Dass innovative Kühllösungen dringend gebraucht werden, machte auch Jensen Huang deutlich, der auf der GTC-Konferenz bereits den nächsten Quantensprung ankündigte. Die kommenden für 2027 geplanten Rubion Ultra Prozessoren sollen in Server-Racks untergebracht werden, die eine Leistungsdichte von bis zu 600 Kilowatt erreichen. Angesichts solcher Herausforderungen wird der US-Markt für Kühltechnik in Rechenzentren weiterhin hohes Wachstum verzeichnen. Laut Research and Markets könnte bis 2030 ein jährlicher Umsatz von 8,3 Milliarden US$ erreicht werden, mit einer durchschnittlichen Wachstumsrate von 11,6 Prozent pro Jahr.
Hoher Bedarf für Rechenzentrumstechnik - auch deutsche Anbieter profitieren
Moderne KI-Rechenzentren brauchen mehr als nur Rechenleistung: Gefragt sind vor allem leistungsstarke Kühl-, Elektro- und Netzwerktechnik. Die sich daraus ergebenden Geschäftschancen lösen in den USA bereits Investitionen deutscher und europäischer Unternehmen aus. Im Bereich der modernen Kühltechnik ist beispielsweise das Unternehmen Stulz aus Hamburg aktiv. Im Jahr 2025 will Stulz seinen insgesamt dritten Produktionsstandort in den USA eröffnen.

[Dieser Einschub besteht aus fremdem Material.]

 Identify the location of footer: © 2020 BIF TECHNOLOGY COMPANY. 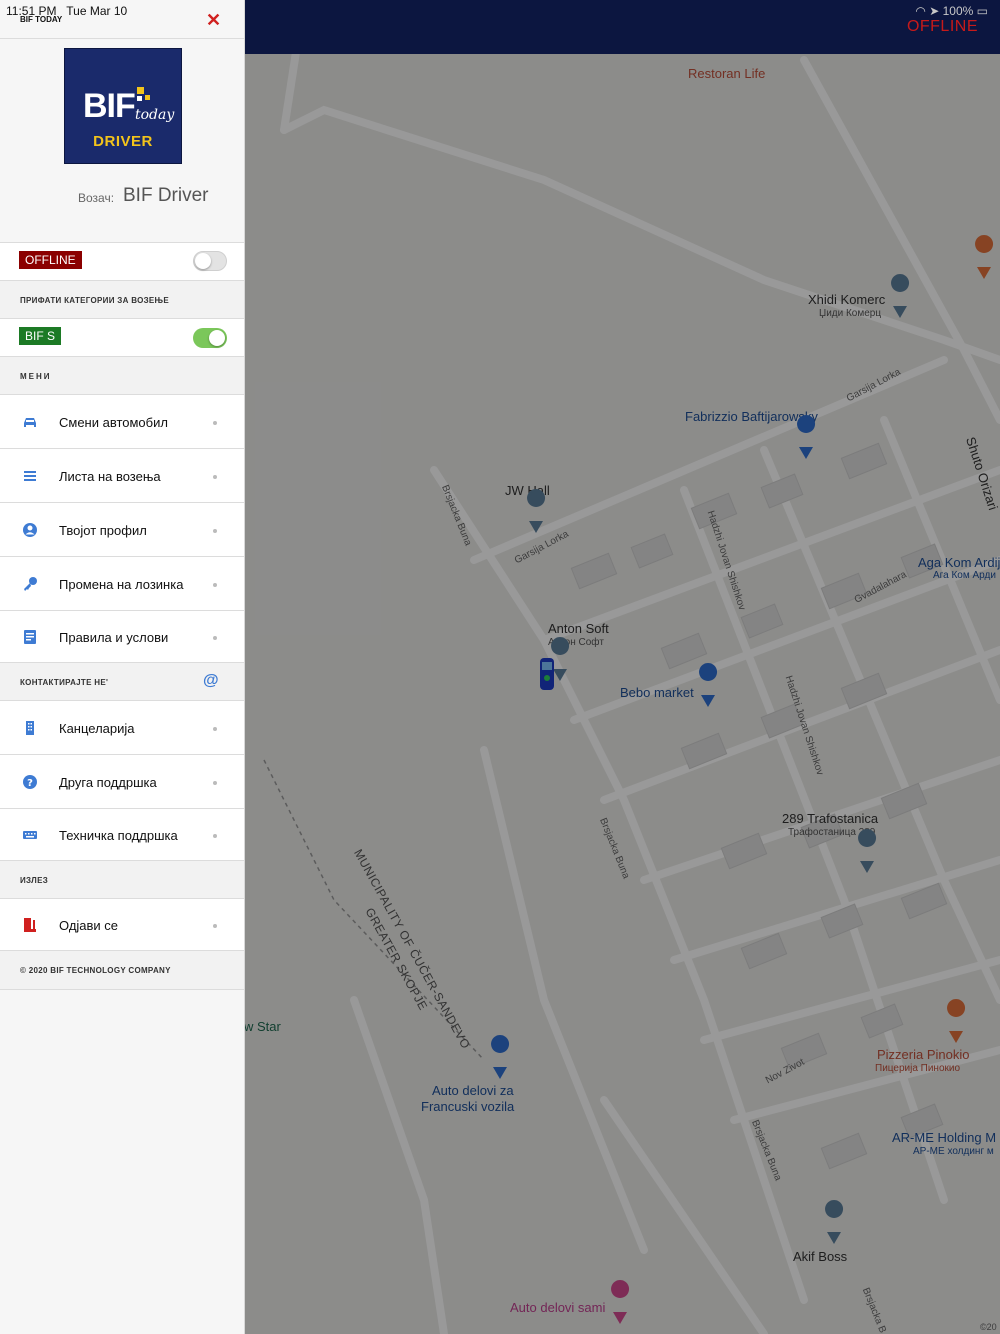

"Mit dem neuen Werk in Denton County in Texas wollen wir der stark wachsenden Nachfrage nach Rechenzentren begegnen – und unsere Produktionskapazitäten in den USA entsprechend ausbauen", sagt Brian Hatmaker, President, Stulz USA. Die neue Anlage soll rund 200 Mitarbeiter beschäftigen und bestehende Werke in Maryland und Tennessee ergänzen.
Auch die Nachfrage nach elektrotechnischen Komponenten wie Schalt- und Stromverteilungstechnik ist hoch. Siemens eröffnete Anfang 2025 gleich zwei neue Standorte in den USA: Pomona in Kalifornien sowie Fort Worth in Texas. Die beiden Werke werden wichtige elektrische Komponenten wie Niederspannungsschaltanlagen herstellen, um die starke Nachfrage aus dem florierenden Rechenzentrumsmarkt in den USA zu bedienen. Weitere Investitionen könnten folgen.
Schneider Electric kündigte im März 2025 an, bis 2027 insgesamt rund 700 Millionen US$ in den Ausbau von acht bestehenden Produktionsstätten in den USA zu stecken. ABB investiert bis 2026 rund 120 Millionen US$ in die Standorte Selmer, Tennessee und Senatobia, Mississippi, um die Produktion von Niederspannungstechnik zu erweitern.